- _What is being asked_
Only the lines from the one containing "The image size is (1058, 565)." through the last line of the material should be returned, each exactly as it stands.

- _Study material_
Content starts

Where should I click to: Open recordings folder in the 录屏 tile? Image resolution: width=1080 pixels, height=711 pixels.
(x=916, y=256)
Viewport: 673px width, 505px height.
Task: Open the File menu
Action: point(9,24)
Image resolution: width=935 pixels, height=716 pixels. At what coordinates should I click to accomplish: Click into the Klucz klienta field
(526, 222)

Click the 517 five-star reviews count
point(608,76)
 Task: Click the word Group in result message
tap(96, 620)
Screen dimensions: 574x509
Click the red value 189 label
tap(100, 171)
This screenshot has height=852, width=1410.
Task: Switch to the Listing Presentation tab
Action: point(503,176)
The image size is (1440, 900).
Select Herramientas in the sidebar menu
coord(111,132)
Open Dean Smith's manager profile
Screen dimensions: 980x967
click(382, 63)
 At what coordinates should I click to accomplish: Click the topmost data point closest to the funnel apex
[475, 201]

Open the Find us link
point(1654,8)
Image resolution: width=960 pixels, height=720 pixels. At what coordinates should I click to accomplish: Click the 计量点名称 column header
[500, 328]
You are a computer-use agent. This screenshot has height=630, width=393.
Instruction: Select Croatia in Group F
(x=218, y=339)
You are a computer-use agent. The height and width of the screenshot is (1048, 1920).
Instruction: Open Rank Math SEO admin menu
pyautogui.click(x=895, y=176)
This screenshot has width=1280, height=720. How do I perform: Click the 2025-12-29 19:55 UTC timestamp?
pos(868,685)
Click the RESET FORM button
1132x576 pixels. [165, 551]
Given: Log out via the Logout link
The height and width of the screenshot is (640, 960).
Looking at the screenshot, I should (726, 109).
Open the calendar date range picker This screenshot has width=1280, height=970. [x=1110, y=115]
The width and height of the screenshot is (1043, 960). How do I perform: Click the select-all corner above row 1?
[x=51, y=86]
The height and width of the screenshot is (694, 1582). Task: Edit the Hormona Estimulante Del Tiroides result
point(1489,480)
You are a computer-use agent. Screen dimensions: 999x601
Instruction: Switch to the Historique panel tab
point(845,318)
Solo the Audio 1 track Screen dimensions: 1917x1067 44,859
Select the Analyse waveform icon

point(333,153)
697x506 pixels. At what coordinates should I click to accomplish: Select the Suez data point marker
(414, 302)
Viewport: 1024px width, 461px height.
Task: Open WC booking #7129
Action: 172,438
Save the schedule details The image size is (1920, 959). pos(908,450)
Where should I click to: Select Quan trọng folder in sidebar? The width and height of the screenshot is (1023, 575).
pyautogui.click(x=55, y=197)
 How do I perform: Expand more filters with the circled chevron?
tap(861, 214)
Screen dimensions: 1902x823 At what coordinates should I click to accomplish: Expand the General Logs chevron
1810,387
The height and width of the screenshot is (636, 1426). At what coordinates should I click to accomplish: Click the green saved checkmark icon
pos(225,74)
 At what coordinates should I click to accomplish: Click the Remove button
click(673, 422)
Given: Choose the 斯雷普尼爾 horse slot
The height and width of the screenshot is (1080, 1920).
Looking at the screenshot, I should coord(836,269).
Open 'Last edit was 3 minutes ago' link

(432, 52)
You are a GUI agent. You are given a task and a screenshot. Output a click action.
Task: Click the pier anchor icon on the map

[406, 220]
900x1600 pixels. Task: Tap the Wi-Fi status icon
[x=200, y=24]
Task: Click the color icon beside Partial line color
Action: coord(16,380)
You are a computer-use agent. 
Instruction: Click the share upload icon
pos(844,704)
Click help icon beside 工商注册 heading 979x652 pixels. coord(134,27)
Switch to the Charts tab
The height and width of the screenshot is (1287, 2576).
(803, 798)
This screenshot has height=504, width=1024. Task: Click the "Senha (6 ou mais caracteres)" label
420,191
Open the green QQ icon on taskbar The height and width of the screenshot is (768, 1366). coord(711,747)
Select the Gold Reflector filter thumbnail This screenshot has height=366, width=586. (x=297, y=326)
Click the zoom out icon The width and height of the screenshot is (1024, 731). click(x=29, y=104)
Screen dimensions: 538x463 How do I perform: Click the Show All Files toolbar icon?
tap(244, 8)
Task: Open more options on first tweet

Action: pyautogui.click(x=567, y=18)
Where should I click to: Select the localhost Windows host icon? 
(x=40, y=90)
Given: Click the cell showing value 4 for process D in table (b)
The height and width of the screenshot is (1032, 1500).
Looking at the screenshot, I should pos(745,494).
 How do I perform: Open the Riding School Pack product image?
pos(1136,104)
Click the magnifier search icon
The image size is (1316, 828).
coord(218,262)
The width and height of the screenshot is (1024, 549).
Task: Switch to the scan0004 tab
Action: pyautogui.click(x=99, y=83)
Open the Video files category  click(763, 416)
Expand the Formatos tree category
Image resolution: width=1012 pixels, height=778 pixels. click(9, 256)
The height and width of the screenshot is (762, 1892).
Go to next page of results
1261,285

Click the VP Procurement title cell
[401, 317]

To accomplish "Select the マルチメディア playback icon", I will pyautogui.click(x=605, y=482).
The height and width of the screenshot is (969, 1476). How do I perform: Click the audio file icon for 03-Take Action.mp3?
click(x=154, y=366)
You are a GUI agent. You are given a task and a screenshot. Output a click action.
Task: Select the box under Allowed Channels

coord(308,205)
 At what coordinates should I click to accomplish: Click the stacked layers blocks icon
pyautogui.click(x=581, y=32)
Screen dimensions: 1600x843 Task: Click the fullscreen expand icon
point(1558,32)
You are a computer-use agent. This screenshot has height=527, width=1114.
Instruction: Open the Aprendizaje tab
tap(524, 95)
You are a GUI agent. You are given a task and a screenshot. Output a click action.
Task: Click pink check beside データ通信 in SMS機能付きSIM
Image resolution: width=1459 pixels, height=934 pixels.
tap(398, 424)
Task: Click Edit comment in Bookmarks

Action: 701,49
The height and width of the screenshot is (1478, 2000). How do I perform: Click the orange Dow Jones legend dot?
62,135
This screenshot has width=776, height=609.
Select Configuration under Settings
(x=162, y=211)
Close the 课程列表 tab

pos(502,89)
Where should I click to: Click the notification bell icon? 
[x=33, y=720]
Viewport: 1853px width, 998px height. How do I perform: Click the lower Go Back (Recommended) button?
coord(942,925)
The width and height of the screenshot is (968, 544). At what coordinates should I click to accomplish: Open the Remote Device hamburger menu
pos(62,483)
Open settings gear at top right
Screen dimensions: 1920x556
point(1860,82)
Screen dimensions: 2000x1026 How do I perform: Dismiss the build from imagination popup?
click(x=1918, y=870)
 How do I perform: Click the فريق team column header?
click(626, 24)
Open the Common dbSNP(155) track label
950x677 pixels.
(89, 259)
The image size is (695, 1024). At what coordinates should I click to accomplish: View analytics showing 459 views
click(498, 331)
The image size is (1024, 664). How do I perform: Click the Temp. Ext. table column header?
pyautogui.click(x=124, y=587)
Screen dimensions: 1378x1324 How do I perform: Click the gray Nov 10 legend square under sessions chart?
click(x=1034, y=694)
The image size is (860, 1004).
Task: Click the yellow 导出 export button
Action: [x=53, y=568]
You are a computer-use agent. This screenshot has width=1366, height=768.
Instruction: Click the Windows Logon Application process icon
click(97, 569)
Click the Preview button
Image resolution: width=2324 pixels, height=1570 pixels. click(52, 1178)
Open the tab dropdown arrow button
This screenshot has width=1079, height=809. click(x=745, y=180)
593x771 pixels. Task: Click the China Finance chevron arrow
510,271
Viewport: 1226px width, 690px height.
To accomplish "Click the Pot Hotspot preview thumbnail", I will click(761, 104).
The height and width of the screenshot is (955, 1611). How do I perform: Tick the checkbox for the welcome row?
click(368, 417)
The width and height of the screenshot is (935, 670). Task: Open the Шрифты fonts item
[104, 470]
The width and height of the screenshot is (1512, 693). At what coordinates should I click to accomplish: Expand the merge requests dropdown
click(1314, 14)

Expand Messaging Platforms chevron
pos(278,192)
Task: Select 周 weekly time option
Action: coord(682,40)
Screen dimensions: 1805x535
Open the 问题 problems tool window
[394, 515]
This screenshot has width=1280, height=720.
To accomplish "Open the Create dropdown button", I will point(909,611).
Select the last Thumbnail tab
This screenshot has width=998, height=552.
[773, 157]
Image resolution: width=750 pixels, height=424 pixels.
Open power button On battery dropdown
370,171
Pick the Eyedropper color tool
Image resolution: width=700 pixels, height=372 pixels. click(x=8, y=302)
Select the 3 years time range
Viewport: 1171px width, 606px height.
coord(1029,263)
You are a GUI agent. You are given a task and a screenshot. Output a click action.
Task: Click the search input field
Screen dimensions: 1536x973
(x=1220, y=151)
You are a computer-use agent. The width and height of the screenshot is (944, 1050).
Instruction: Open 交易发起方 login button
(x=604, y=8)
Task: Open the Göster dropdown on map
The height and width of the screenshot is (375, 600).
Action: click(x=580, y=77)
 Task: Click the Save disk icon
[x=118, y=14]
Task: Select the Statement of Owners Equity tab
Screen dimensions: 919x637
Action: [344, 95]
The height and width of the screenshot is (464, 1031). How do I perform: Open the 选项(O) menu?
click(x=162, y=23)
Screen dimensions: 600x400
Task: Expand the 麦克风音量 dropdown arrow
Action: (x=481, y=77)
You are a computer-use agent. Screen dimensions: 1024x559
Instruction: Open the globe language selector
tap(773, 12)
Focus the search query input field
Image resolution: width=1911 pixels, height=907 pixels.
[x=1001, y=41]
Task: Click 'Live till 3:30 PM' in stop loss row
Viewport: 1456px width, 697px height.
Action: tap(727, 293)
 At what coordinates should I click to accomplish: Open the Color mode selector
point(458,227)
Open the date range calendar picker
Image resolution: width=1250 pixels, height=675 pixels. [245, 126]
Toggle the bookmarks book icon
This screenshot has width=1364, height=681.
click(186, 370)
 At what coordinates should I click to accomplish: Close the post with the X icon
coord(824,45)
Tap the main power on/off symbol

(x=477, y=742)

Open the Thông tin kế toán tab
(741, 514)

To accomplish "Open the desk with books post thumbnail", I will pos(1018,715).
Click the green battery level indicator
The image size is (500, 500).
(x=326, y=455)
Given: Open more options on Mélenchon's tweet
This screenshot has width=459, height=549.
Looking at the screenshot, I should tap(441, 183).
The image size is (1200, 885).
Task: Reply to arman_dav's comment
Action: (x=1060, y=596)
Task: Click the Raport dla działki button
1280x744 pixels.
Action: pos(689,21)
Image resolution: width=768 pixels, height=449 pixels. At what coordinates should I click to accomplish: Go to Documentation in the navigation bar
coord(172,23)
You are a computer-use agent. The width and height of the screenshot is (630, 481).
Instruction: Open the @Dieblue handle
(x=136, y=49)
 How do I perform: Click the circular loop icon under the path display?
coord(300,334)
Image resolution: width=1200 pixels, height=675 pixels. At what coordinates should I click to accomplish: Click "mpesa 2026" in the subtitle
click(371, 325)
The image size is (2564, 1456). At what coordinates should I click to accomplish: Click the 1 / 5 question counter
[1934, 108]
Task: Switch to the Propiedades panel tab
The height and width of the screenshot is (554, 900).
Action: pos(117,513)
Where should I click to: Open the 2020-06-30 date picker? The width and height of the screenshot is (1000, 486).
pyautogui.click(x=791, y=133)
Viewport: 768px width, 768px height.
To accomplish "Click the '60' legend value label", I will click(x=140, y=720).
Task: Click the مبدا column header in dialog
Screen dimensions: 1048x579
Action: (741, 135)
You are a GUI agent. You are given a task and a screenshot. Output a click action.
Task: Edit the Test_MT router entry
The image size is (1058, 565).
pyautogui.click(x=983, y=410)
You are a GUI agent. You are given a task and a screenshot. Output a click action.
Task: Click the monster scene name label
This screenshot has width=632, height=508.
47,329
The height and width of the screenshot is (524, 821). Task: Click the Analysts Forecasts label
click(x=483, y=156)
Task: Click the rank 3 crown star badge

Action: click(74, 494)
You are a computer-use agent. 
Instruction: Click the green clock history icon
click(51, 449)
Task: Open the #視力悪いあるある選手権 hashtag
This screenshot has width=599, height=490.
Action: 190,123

Content ends

- _Answer to this problem_
The image size is (1058, 565).
pyautogui.click(x=983, y=410)
You are a GUI agent. You are given a task and a screenshot. Output a click action.
Task: Click the monster scene name label
This screenshot has width=632, height=508.
47,329
The height and width of the screenshot is (524, 821). Task: Click the Analysts Forecasts label
click(x=483, y=156)
Task: Click the rank 3 crown star badge

Action: click(74, 494)
You are a computer-use agent. 
Instruction: Click the green clock history icon
click(51, 449)
Task: Open the #視力悪いあるある選手権 hashtag
This screenshot has width=599, height=490.
Action: 190,123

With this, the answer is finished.